● Data for this task:

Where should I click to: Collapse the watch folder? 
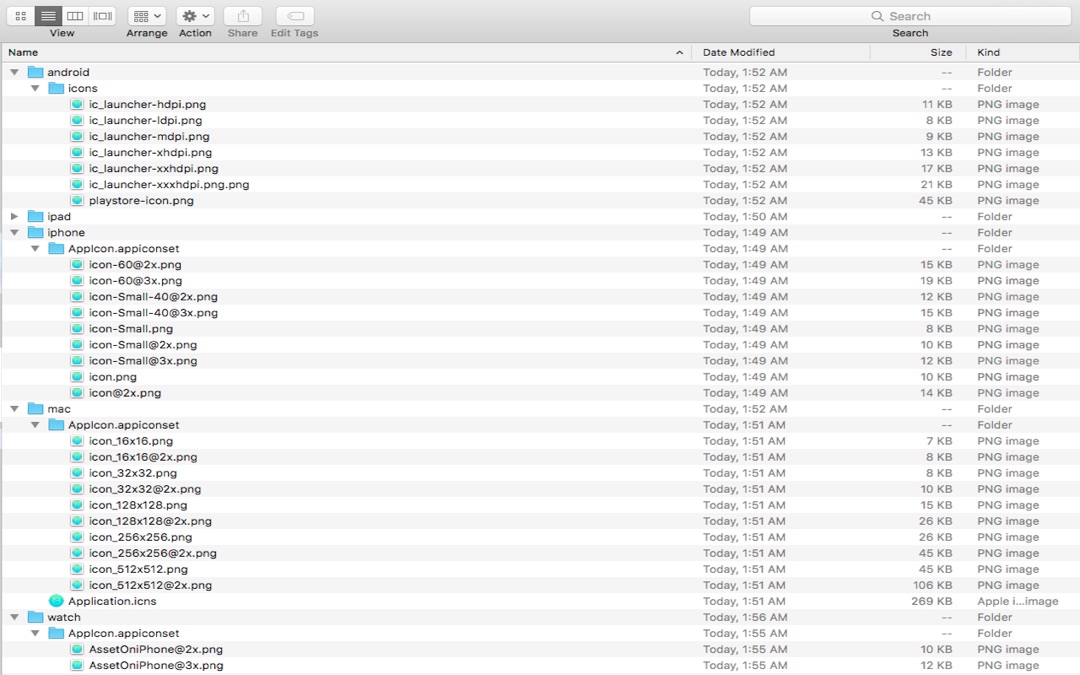[x=14, y=617]
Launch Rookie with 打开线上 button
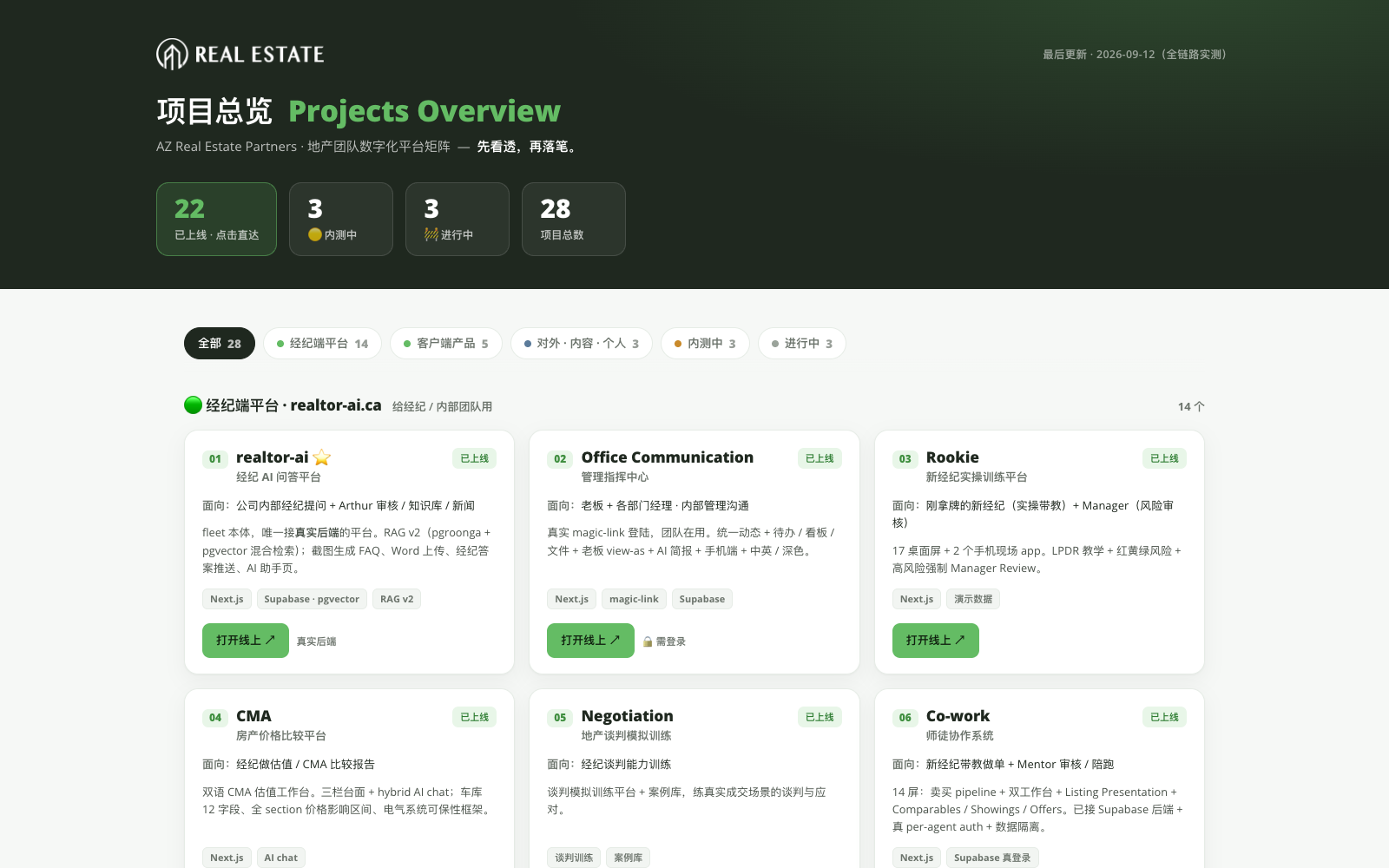Viewport: 1389px width, 868px height. [x=936, y=641]
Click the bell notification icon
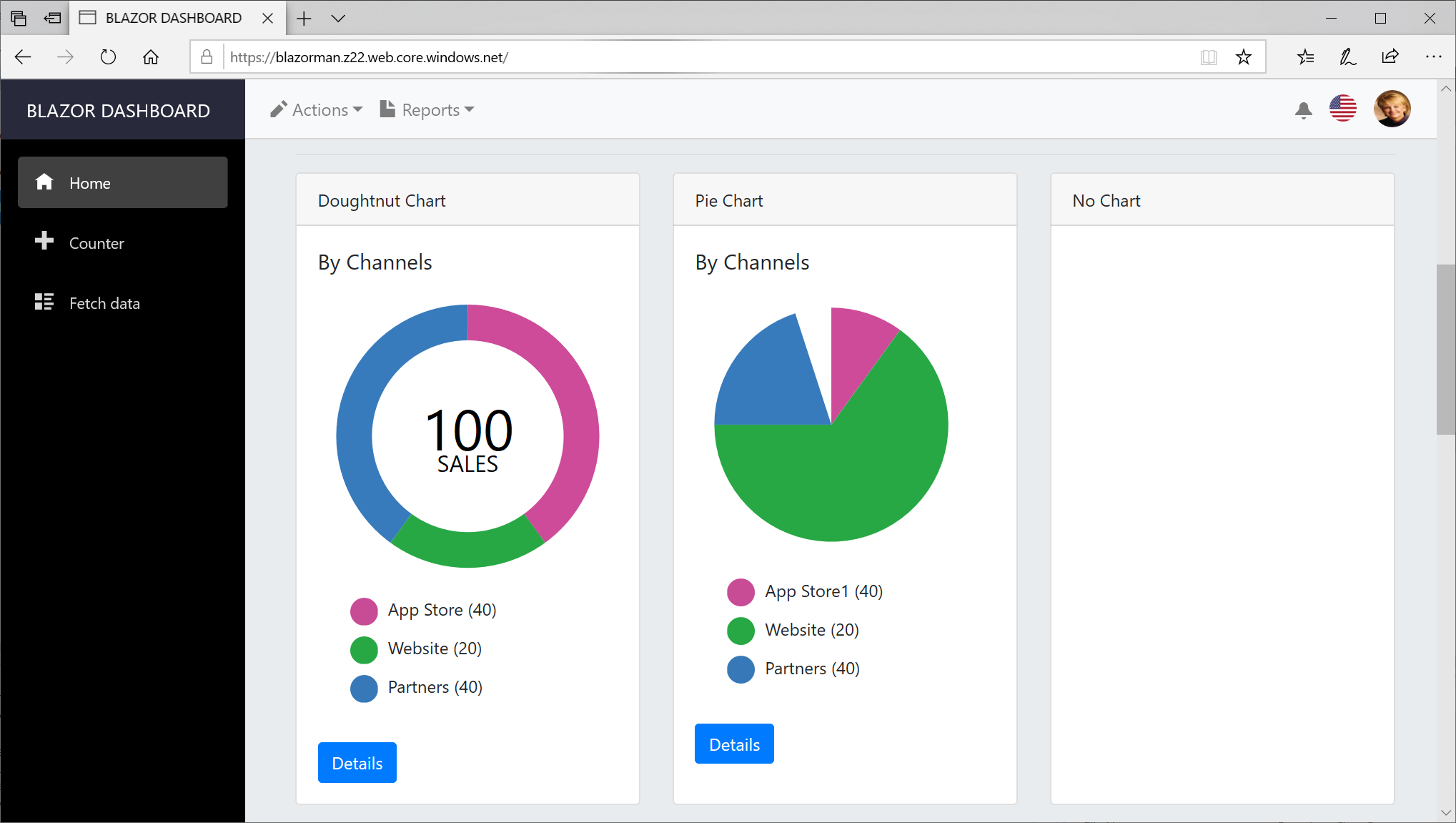The height and width of the screenshot is (823, 1456). coord(1302,109)
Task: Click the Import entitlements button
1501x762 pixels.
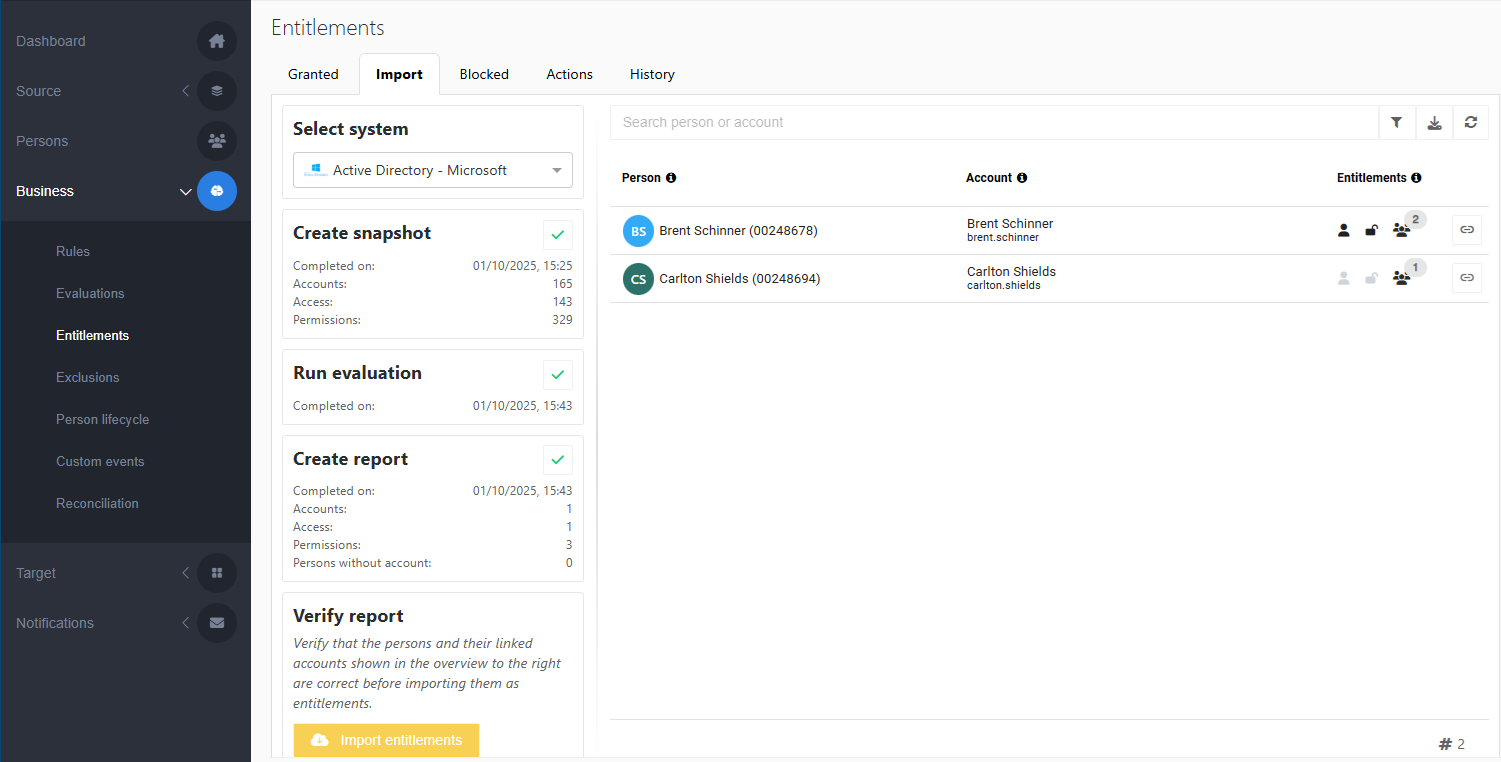Action: [386, 740]
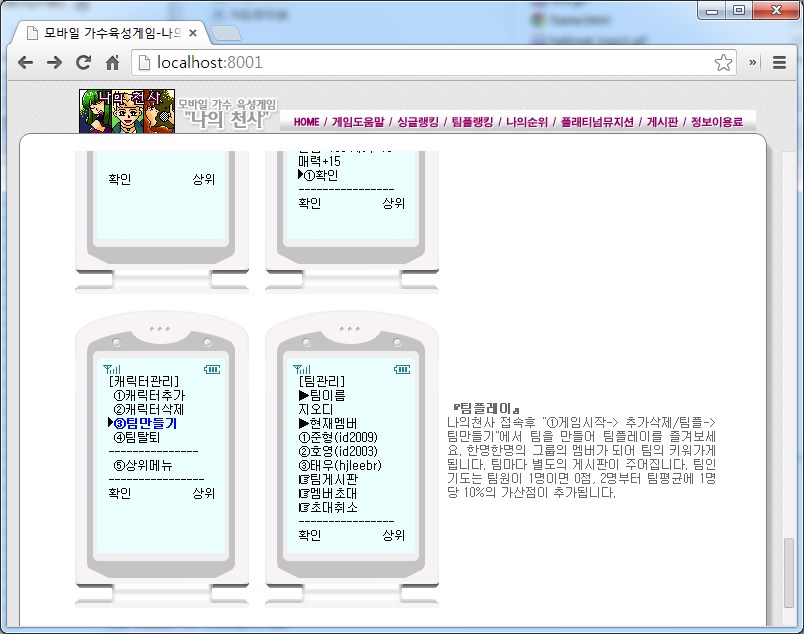The width and height of the screenshot is (804, 634).
Task: Open the 정보이용료 page
Action: click(717, 122)
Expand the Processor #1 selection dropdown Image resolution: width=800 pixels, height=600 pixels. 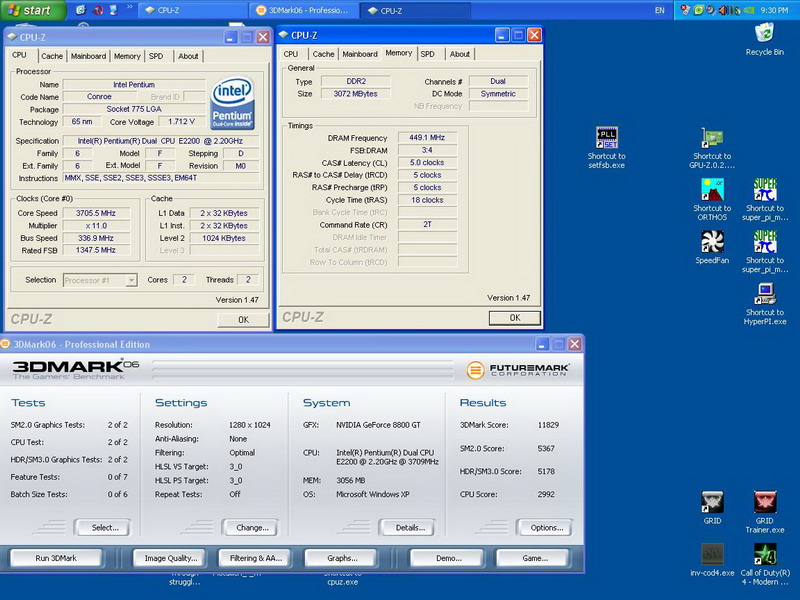(131, 281)
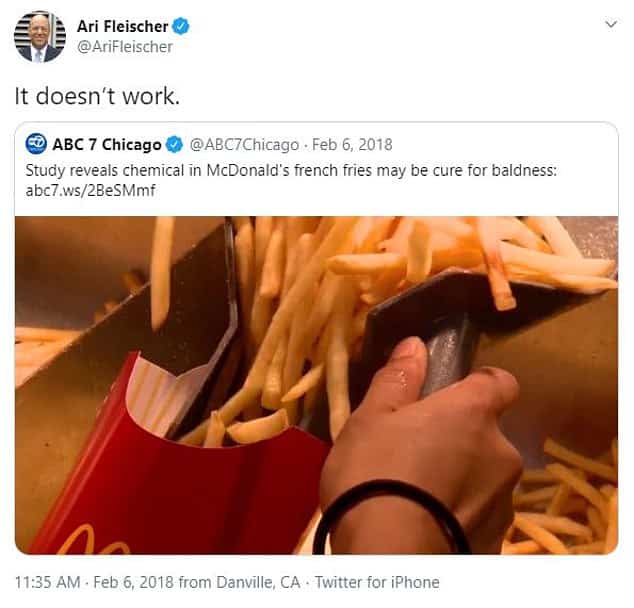Screen dimensions: 634x608
Task: Open the french fries photo
Action: coord(317,385)
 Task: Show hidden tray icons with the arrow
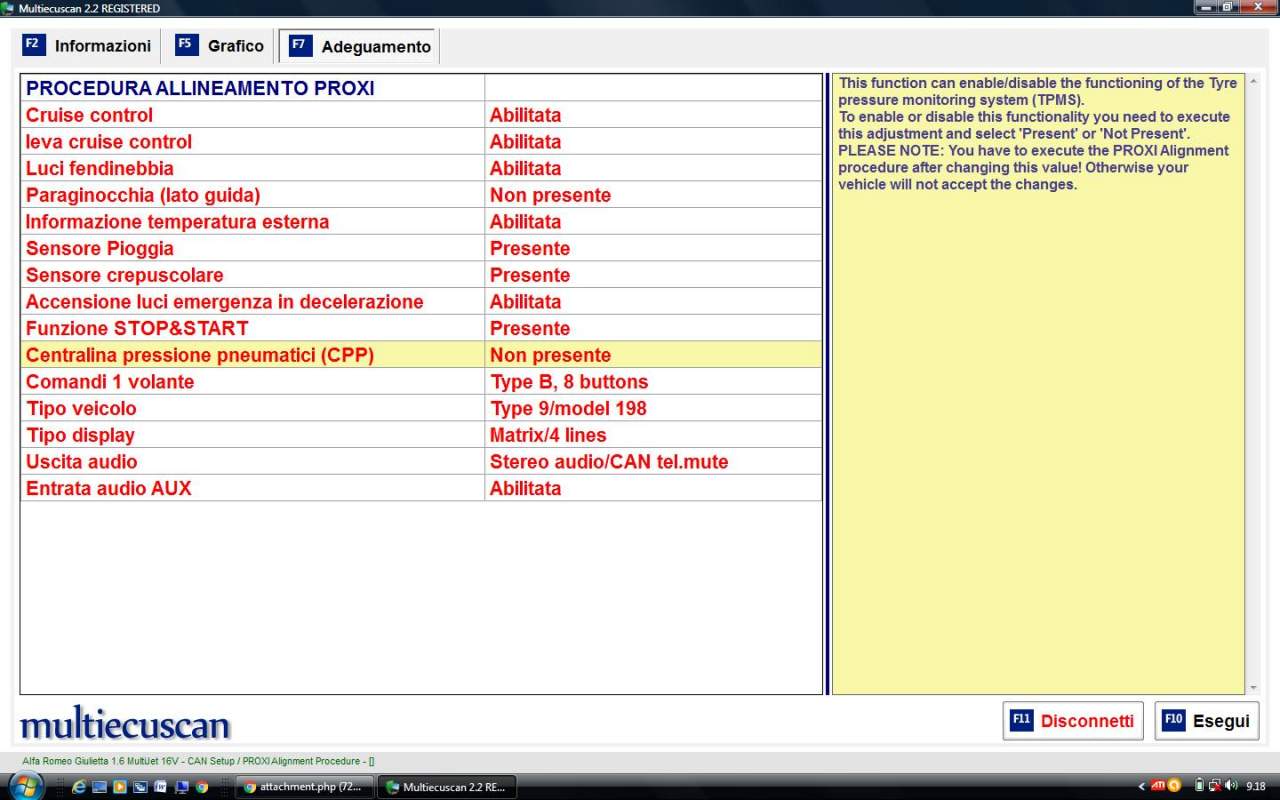pos(1142,786)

● Your assignment: Your task is to return the lines above, from the first one up to and including the line containing "Task: Click the Import entitlements button", minus any pictures.

● Exercise response:
Where should I click to: Collapse the watch folder? 
[x=14, y=617]
Launch Rookie with 打开线上 button
Viewport: 1389px width, 868px height. [x=936, y=641]
Click the bell notification icon
The height and width of the screenshot is (823, 1456). coord(1302,109)
Task: Click the Import entitlements button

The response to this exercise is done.